List each line in the material below that contains the word "agent".
**** Material provided ****
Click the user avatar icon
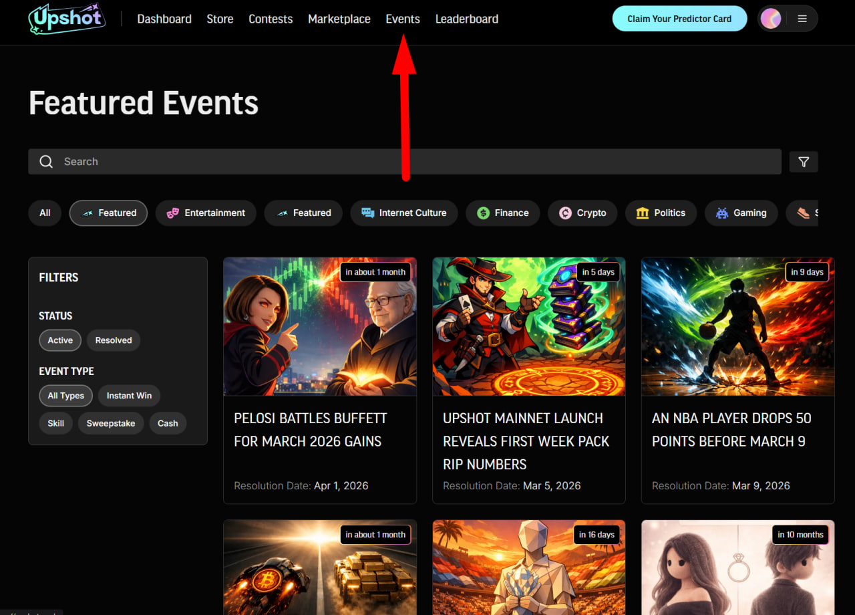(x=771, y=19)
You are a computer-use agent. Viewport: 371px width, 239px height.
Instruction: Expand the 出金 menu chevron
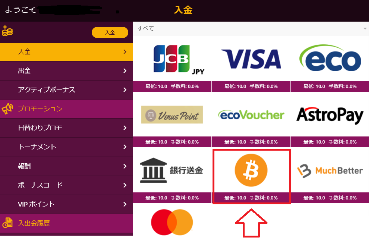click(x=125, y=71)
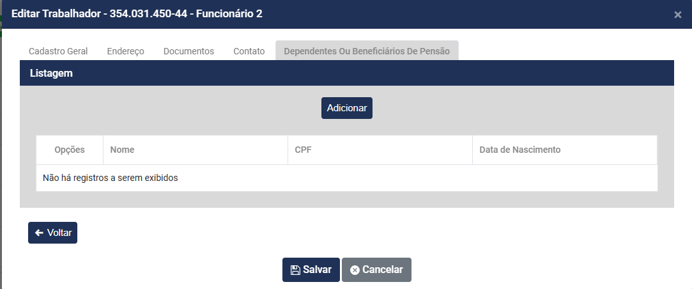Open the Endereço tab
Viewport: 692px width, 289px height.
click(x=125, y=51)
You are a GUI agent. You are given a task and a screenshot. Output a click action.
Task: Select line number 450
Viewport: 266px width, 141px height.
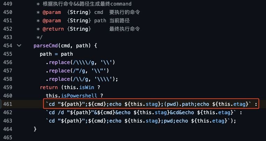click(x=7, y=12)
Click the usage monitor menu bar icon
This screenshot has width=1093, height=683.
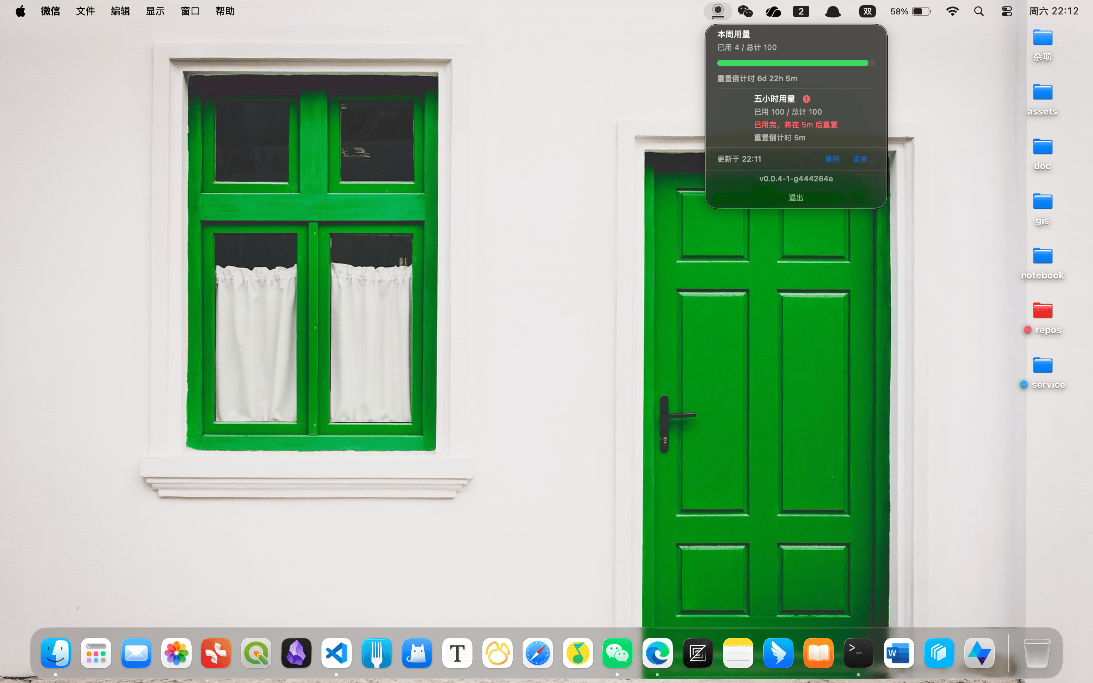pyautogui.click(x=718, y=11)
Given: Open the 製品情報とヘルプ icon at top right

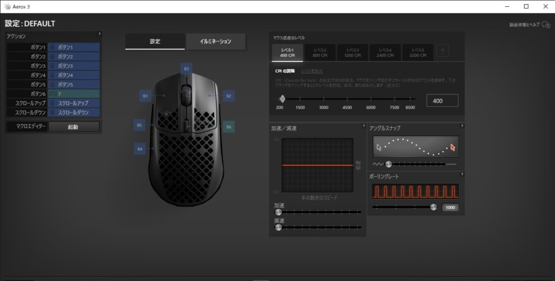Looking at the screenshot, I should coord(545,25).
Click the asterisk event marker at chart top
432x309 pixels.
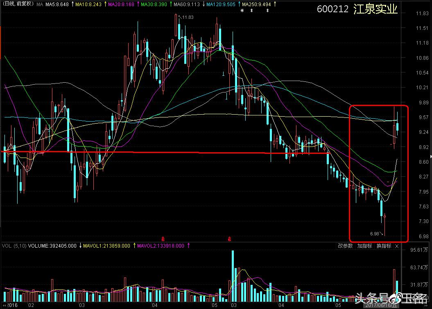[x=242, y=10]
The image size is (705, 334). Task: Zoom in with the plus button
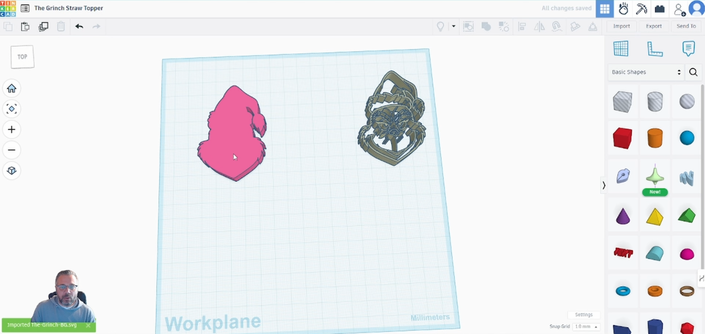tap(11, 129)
****
Final result |
You are a computer-use agent. Viewport: 371px width, 239px height.
You are a GUI agent. You are given a task and a screenshot. Output a click action.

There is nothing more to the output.